**What the task asks:**
Return an exact copy of the lines from the one holding "This screenshot has height=643, width=858." to the end of the data, including both the starting and final lines. Leave the pictures out.

**Source records:**
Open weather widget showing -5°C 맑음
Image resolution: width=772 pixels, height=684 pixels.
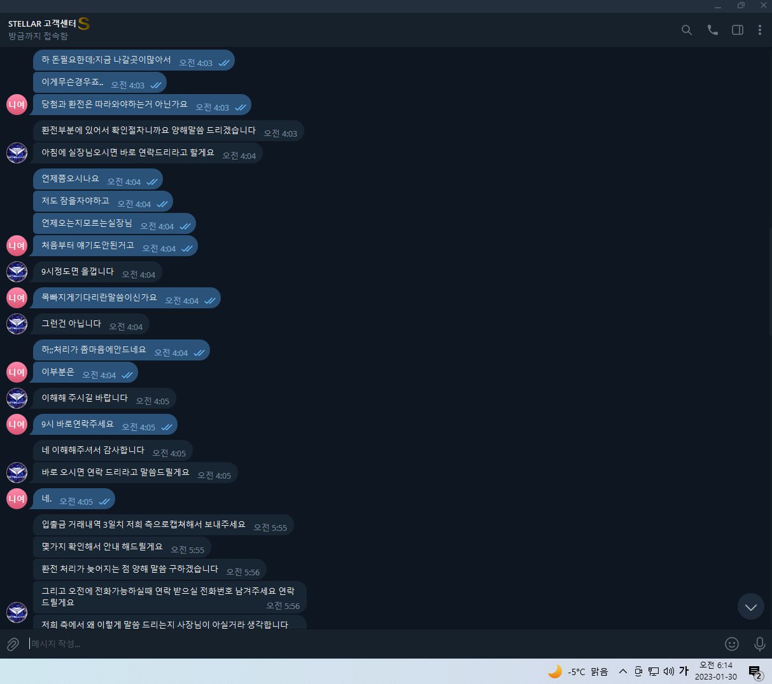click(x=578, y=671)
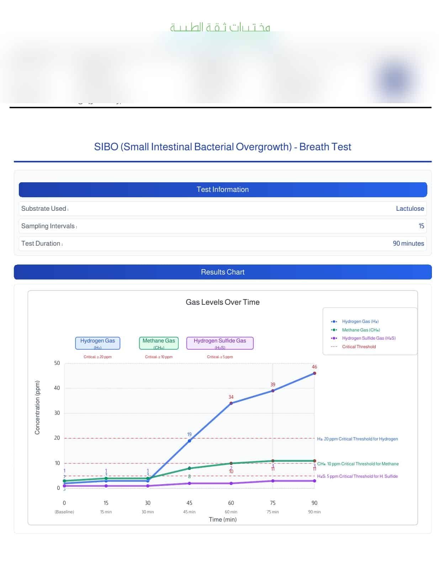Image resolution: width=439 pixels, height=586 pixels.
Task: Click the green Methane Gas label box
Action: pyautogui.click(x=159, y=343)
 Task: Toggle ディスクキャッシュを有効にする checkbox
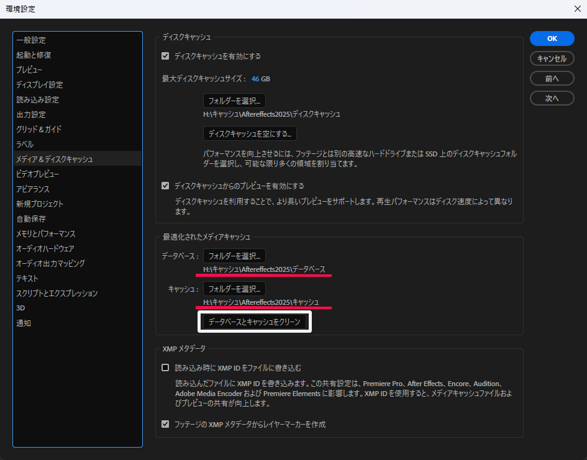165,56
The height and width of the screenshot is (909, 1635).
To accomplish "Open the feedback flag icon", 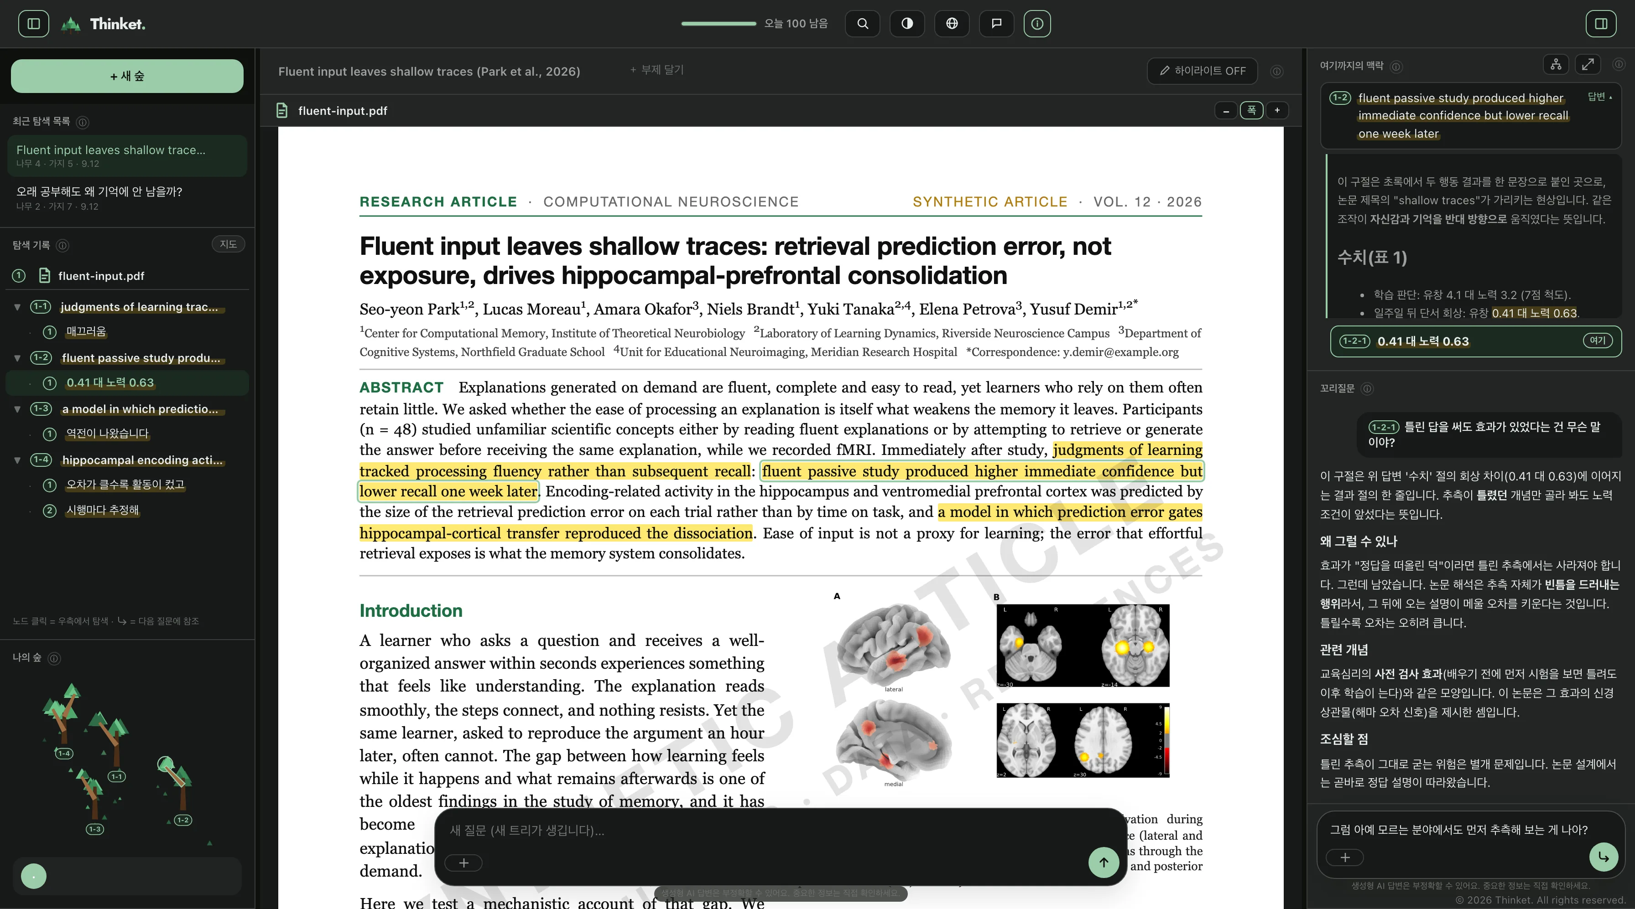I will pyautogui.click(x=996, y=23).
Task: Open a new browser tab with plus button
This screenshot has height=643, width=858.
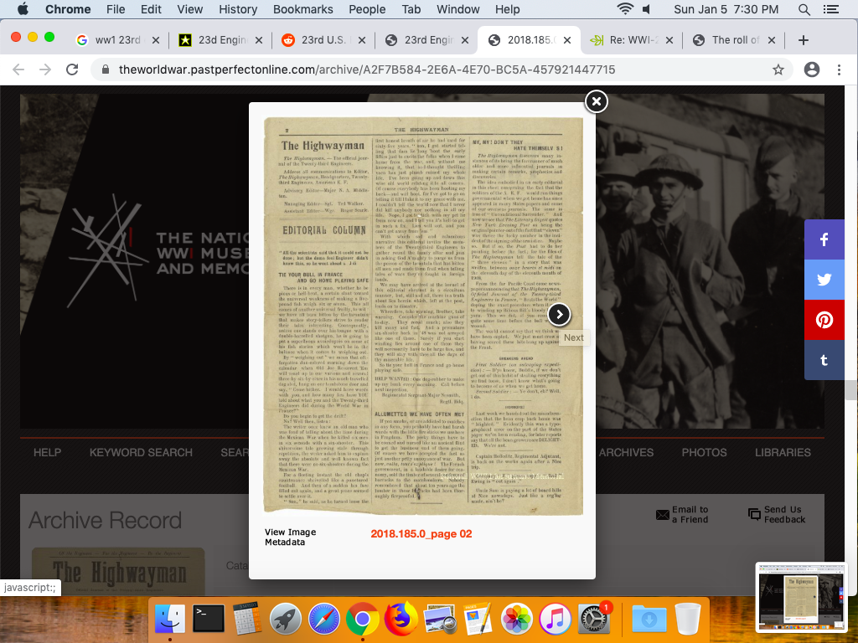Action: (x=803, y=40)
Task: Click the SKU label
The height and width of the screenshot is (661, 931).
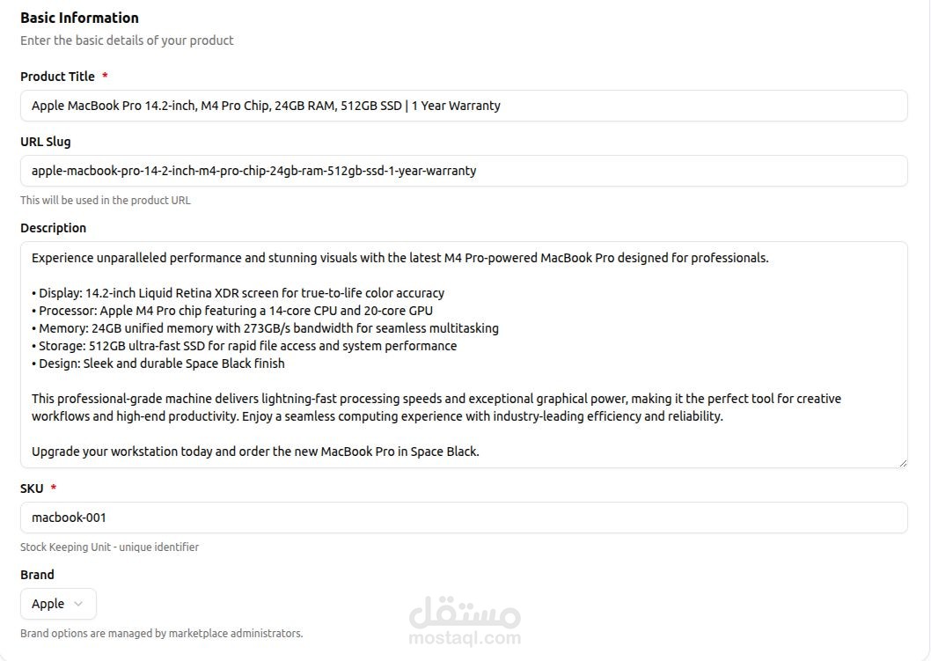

**Solution below:**
This screenshot has height=643, width=858.
Action: (x=803, y=40)
Task: Click the SKU label
The height and width of the screenshot is (661, 931).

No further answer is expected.